I turned around. I looked back at the guy. He was tall, thin and pale. Underdressed for the weather and he had some kind of a Northern European accent. He had absolutely no reason to get into my business. This guy doesn’t know my life, he didn’t know that I already tried on the tee shirt last time, that the black ones ran a little larger. He didn’t even know the real reason for me being here. I don’t know why he spoke to me, nosy tourist getting into my business.
“The shirt fits—I’m just wearing a lot of layers right now,” I replied, and turned back around.
Finally, my turn at the register. Ten dollars, again. I was going to pay with a credit card this time—I needed a record of this transaction. No more hopes of anonymity. I had to use the surveillance system to my advantage. Now for the confrontation
“Put in your email?” “I don’t want to.” “You have to?” “Fine.”
All on tape.
I entered a fresh email address. And I watched, and my iPhone camera watched, as the cashier unchecked the promotional email agreement boxes.
“Have a nice day!” I said again. I meant it more sincerely than last time.

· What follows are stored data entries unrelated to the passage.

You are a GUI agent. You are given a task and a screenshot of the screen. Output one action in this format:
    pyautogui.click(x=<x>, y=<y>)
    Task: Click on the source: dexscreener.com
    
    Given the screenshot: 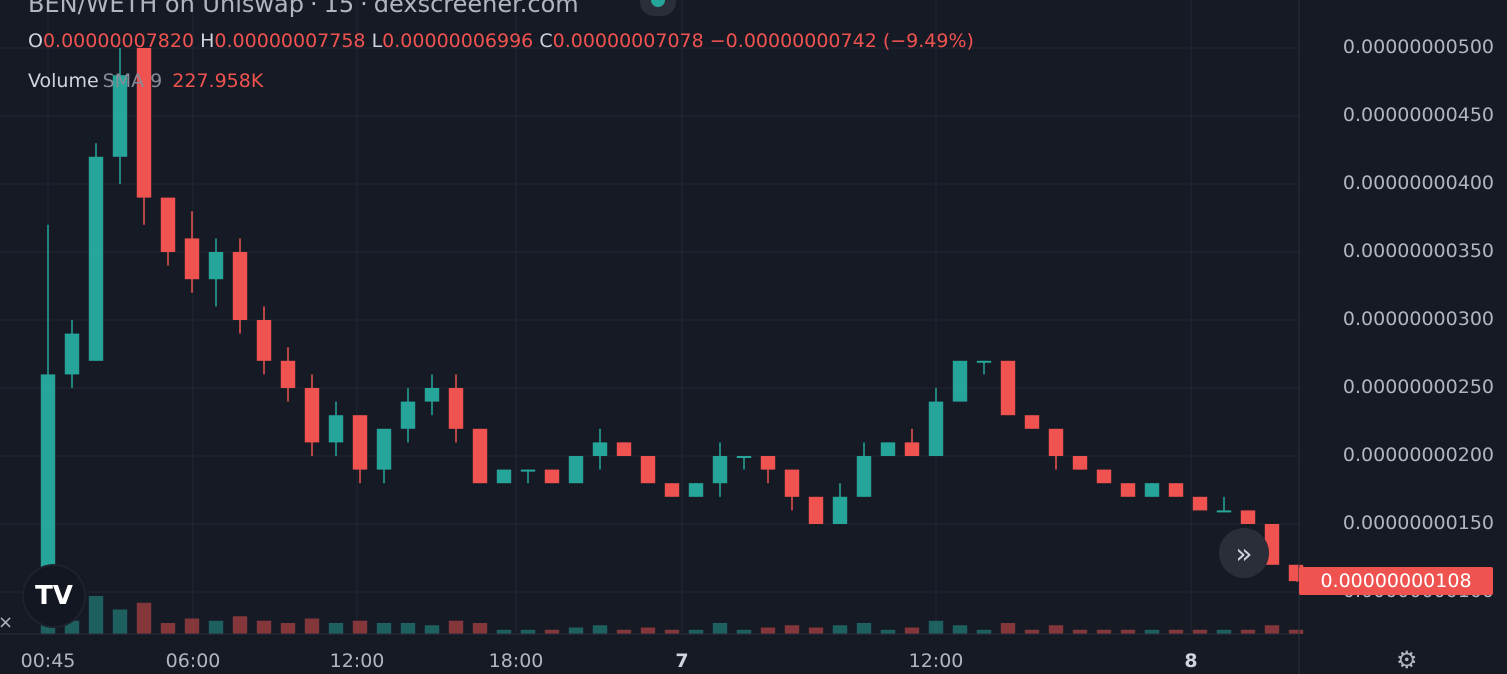 What is the action you would take?
    pyautogui.click(x=476, y=9)
    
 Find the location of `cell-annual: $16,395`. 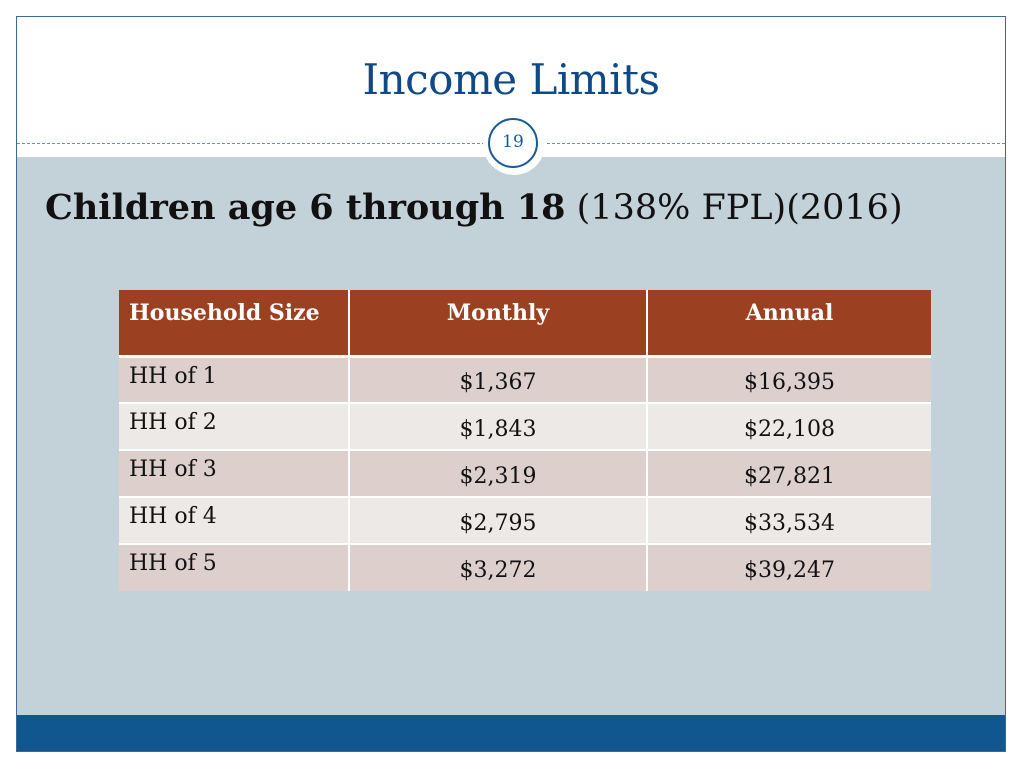

cell-annual: $16,395 is located at coordinates (789, 378).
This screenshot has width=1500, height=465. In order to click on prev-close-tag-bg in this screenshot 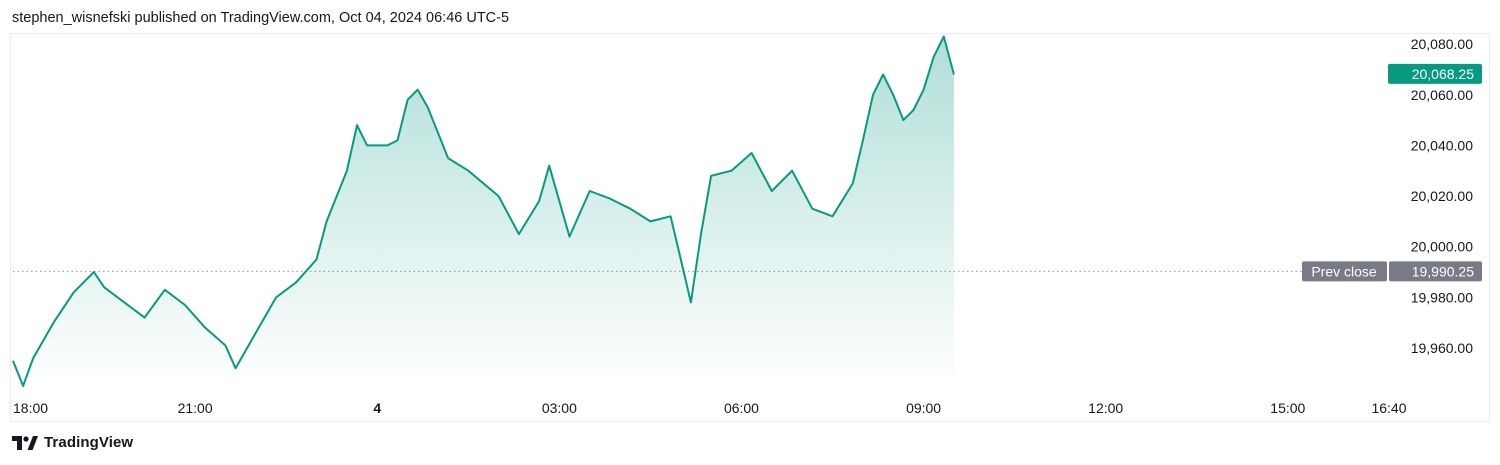, I will do `click(1344, 272)`.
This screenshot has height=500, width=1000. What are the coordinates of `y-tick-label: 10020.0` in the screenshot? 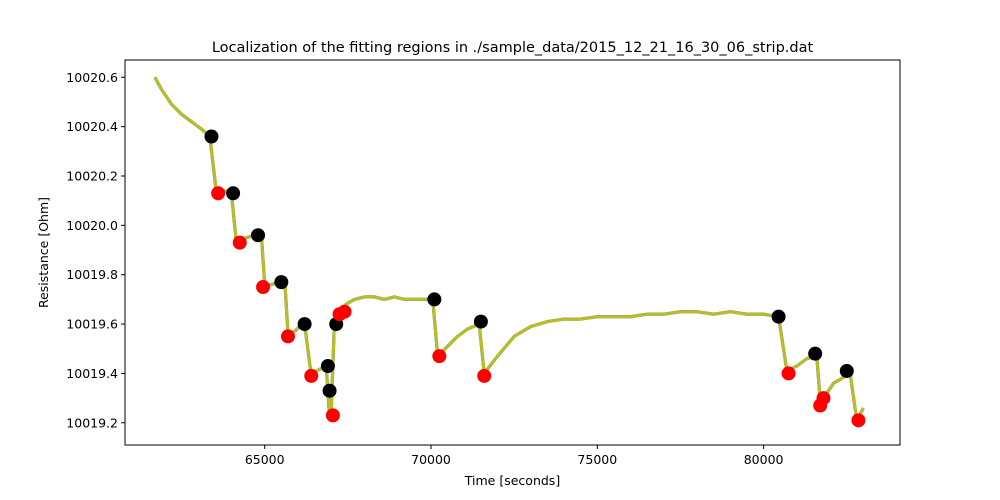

Buzz buzz. As expected. I got ‘em.
I threw the shirt into my blue Patagonia backpack and ran back to the Amtrak station to catch my train. I updated Craig on the situation, how they wronged me again, while I caught my breath.
“NO WAY,” he replied. “Bruh it’s criminal.”

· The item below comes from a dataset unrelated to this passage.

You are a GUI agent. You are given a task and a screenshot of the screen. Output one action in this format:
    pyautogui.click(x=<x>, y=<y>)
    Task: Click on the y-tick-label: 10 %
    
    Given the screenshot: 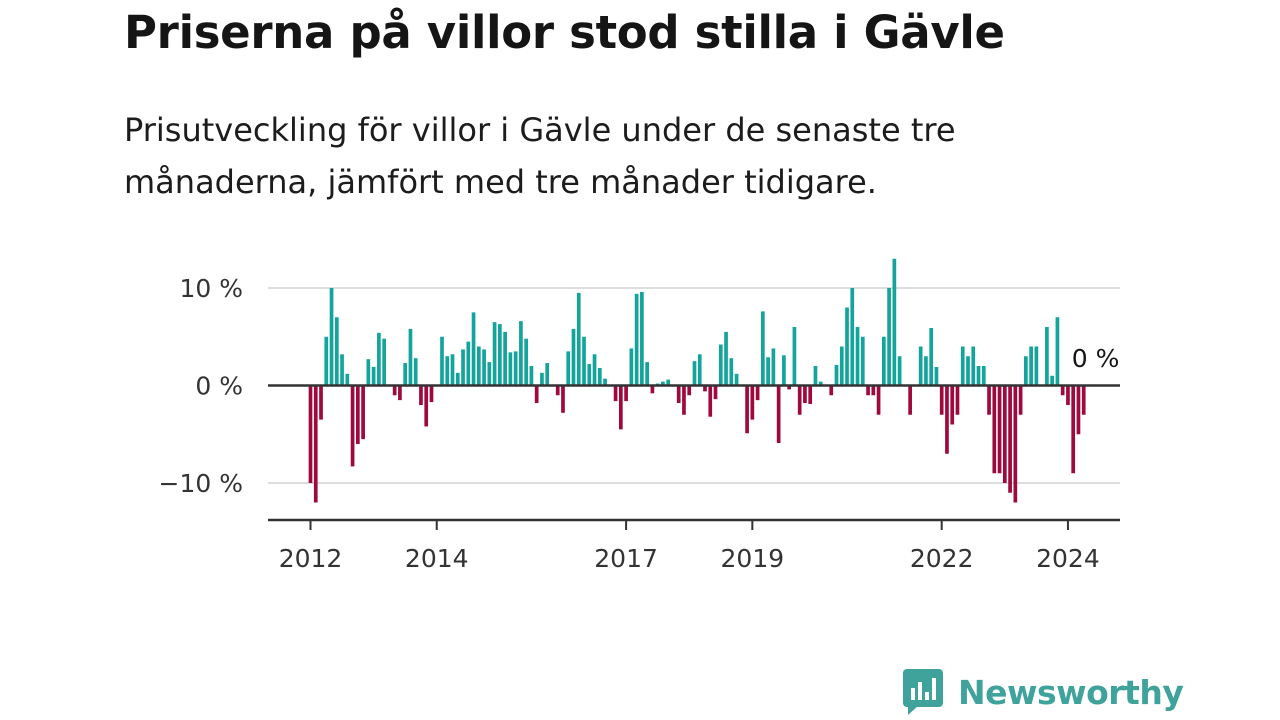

I managed to contact some lawyers. I explained my case, the damage inflicted upon me and likely thousands, maybe even tens of thousands of innocent people. I stressed that this small violation of United States law through guerilla marketing likely netted Hollister Co. non-negligible profit, and under the CAN-SPAM Act of 2003, they should be held accountable. I expressly did not consent to receiving marketing material and they sent it to me anyway. I sent the lawyers my cherished video evidence.
I brought in my analogy, “What if these people knocked on your door in the middle of the night?”
Unfortunately, each lawyer responded by slamming that door in my face. Every one of them said they would not be taking my case and did not have any recommendations for me at this time.
I felt utterly defeated. I was hurt, and nobody cared.
A few months ago I donated those two black Hollister tee shirts. They were too small on me and my girlfriend said the bird logo looked stupid. I guess in the end Hollister Co. gets to be the primordial man, walking off into the guiltless night, and I’m stuck in my world.